__Word and element location data__.
────
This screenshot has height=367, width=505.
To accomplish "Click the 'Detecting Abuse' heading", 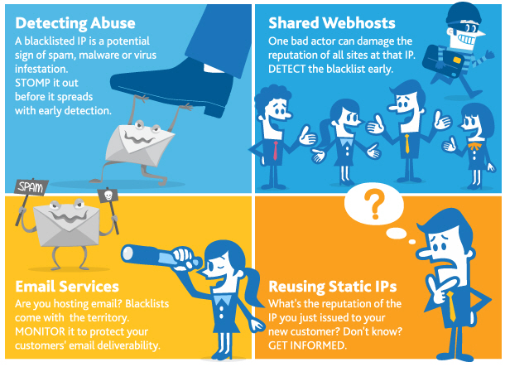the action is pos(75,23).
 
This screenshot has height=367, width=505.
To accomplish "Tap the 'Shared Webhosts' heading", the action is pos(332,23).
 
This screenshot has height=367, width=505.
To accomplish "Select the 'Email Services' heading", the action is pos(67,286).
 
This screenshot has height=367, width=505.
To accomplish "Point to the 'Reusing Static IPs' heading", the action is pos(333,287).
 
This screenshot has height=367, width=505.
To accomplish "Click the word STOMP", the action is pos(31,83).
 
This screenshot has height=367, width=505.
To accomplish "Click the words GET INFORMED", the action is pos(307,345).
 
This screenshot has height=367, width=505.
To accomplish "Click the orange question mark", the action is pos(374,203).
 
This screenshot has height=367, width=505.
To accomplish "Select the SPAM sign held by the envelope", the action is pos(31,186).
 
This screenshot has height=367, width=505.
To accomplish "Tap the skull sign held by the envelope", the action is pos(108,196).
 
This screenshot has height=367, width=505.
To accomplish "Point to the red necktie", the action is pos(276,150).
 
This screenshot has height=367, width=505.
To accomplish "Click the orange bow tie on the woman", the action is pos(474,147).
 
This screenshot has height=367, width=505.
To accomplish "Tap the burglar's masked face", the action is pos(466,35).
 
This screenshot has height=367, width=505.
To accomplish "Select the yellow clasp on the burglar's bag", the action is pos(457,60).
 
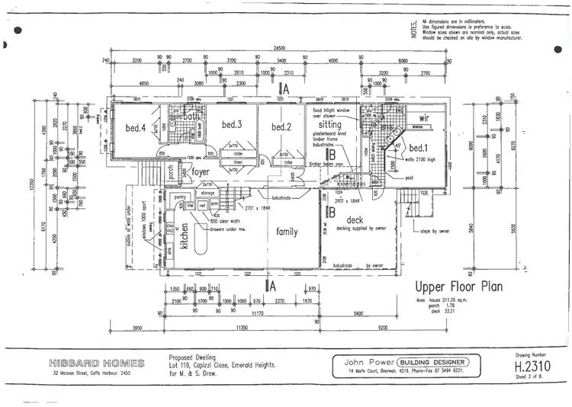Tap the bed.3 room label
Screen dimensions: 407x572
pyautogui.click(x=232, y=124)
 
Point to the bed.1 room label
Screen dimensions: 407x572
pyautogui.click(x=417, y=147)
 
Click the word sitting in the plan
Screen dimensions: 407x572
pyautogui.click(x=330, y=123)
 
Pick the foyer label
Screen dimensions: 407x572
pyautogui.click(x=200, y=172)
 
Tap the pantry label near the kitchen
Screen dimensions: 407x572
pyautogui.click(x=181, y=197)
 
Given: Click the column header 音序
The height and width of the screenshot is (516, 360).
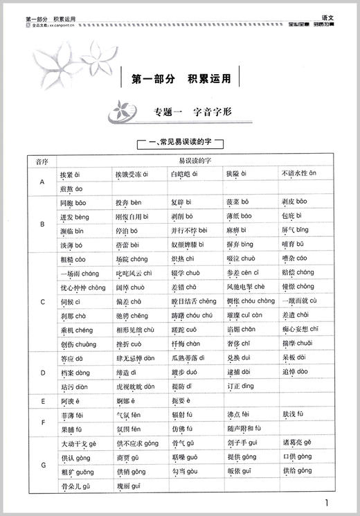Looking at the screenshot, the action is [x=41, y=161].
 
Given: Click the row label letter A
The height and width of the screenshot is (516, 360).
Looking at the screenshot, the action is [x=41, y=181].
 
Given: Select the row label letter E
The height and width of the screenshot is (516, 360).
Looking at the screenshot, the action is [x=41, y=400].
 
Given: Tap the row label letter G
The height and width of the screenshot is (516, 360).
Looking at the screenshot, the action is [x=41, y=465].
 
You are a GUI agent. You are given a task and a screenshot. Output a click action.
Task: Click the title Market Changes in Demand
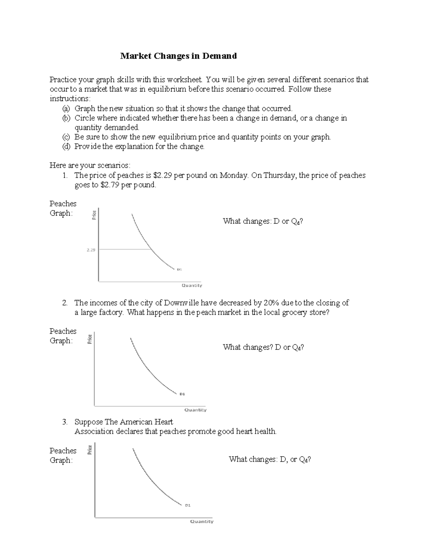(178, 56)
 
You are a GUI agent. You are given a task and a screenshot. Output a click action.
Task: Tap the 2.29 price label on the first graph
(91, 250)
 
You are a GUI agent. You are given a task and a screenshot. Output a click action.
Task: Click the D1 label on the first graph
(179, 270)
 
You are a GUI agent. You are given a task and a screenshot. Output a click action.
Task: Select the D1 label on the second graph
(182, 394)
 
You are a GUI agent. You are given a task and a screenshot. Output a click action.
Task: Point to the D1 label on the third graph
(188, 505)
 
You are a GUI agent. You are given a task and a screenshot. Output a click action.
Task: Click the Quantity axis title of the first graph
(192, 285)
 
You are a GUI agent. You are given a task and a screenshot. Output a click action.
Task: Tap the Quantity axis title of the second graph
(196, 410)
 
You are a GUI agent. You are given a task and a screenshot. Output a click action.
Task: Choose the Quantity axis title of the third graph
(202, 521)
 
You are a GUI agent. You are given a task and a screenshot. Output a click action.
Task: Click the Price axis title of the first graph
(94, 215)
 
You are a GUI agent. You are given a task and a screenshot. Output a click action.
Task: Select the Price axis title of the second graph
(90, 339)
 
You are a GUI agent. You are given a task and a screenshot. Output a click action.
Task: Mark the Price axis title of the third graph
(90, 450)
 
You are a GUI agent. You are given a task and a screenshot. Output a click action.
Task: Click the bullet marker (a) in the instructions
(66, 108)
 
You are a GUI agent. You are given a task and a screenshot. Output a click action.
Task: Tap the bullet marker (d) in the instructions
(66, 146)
────
Can you edit the part of the data that opens with the line containing "Point to the bed.1 room label" and closes with the line containing "pyautogui.click(x=200, y=172)", changing "foyer" to "entryway" and leaving everything else unchanged?

__EXERCISE SOLUTION__.
Point to the bed.1 room label
Screen dimensions: 407x572
pyautogui.click(x=417, y=147)
 
Click the word sitting in the plan
Screen dimensions: 407x572
pyautogui.click(x=330, y=123)
 
Pick the entryway label
Screen dimensions: 407x572
pyautogui.click(x=200, y=172)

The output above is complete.